I haven't written a post in a long time. Many reasons. First, life has been busy with work, family and training. And secondly, because I just haven't felt up to it. My Dad passed away on January 17 at the age of 86. Two weeks ago today. And I felt I could get back to writing this thing without first mentioning it.
His last 18 months of life hadn't been very good. In August of 2007, he entered a nursing home after falling and dislocating his artificial hip. Unfortunately, they were not able to operate to replace it because of his age and the weakness of his heart. So, he was confined to a wheelchair. And that was just not good a good scenario for him. He was a life long athlete, a very independent person and strong as an ox. To see him in a position of weakness was not right.
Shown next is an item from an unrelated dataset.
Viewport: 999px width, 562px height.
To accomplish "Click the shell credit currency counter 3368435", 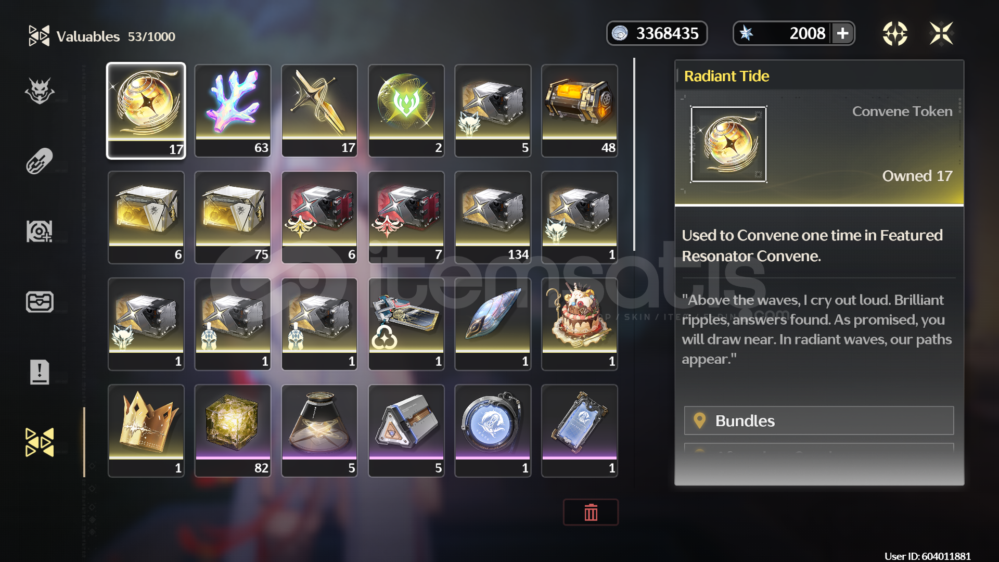I will coord(657,33).
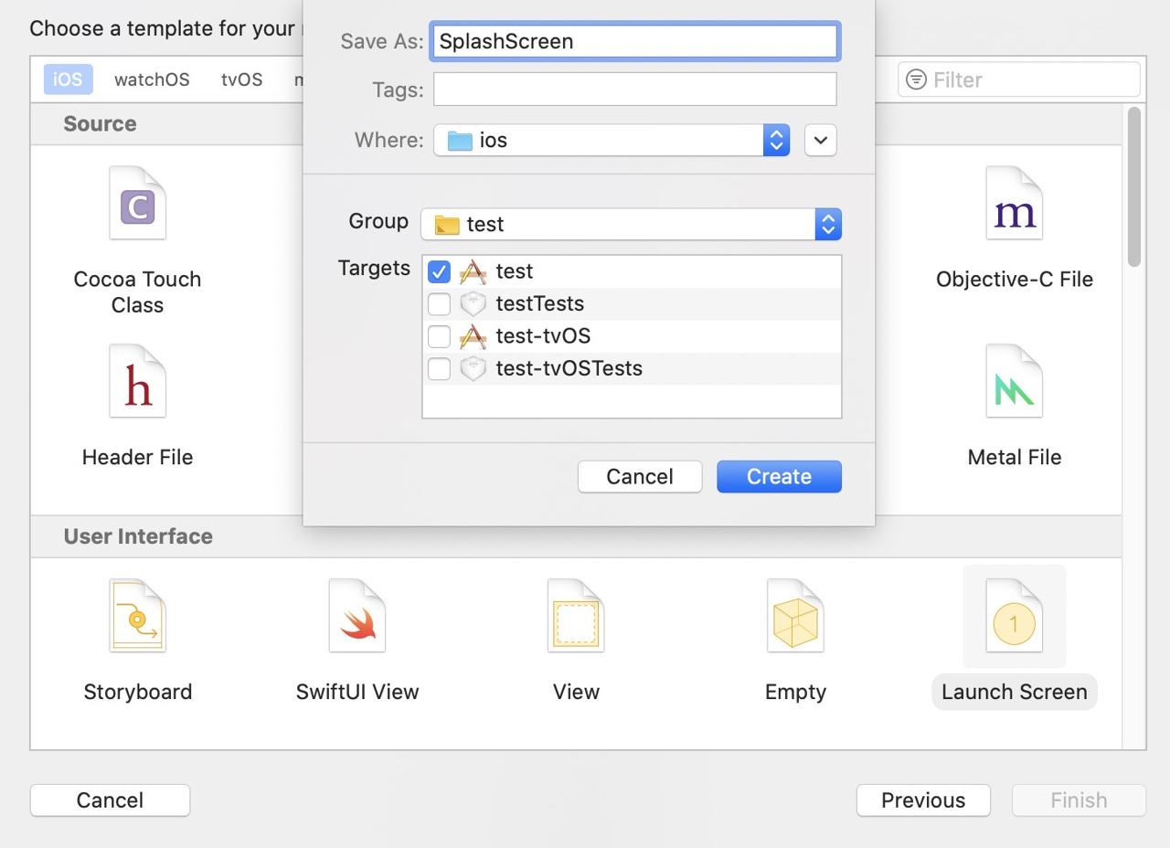Click the Previous button
This screenshot has height=848, width=1170.
(923, 800)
His mind was starting to go as well so he had the beginnings of dementia, which, in a strange way was almost better for his physical condition. He simply thought everyday in the nursing home was his first and his last. He had lost track of time.
The last few days were tough on everyone as they were spent by his bed in a local hospice. Hospice is end of life care so there are no needles, no IV's, no nutrition to keep him alive. Only oxygen and morphine. The staff of the hospice was wonderful. And what I learned during his ordeal is that you have to be a very special person to work in a hospice. Everyone was very comforting and very positive.
At around 6:45 PM on Saturday night, I left the room with my brother Al and my nephew Glenn saying goodbye to my Father for the last time. My father's breathing had become very labored. In fact, the nurse said that his mind was elsewhere now and it was a matter of time before his body would give out. At 12:10 AM Sunday morning, Al called to give me the news. Of course I knew right away. The ring of the phone has a diiferent tone when someone is calling with bad news.
Although, I know my Father is in a better place now and his pain has ended, it's tough to comprehend. I have had much younger family members die before but a parent is different no matter what age. I think it's the feeling of exposure. One of the people responsible for bringing you into the world is now no longer here. Even though I am grown and with a family of my own, I feel a little less protected now that he is gone.
All I am is a middle of the pack, 47 year old amateur triathlete. But, what the heck, I will dedicate my races to my Dad this year. No one will notice. No one will really care. And that's fine with me. And maybe as I cross the finish line at Lake Placid in July, I'll point to the sky like major league baseball players do after they cross homeplate.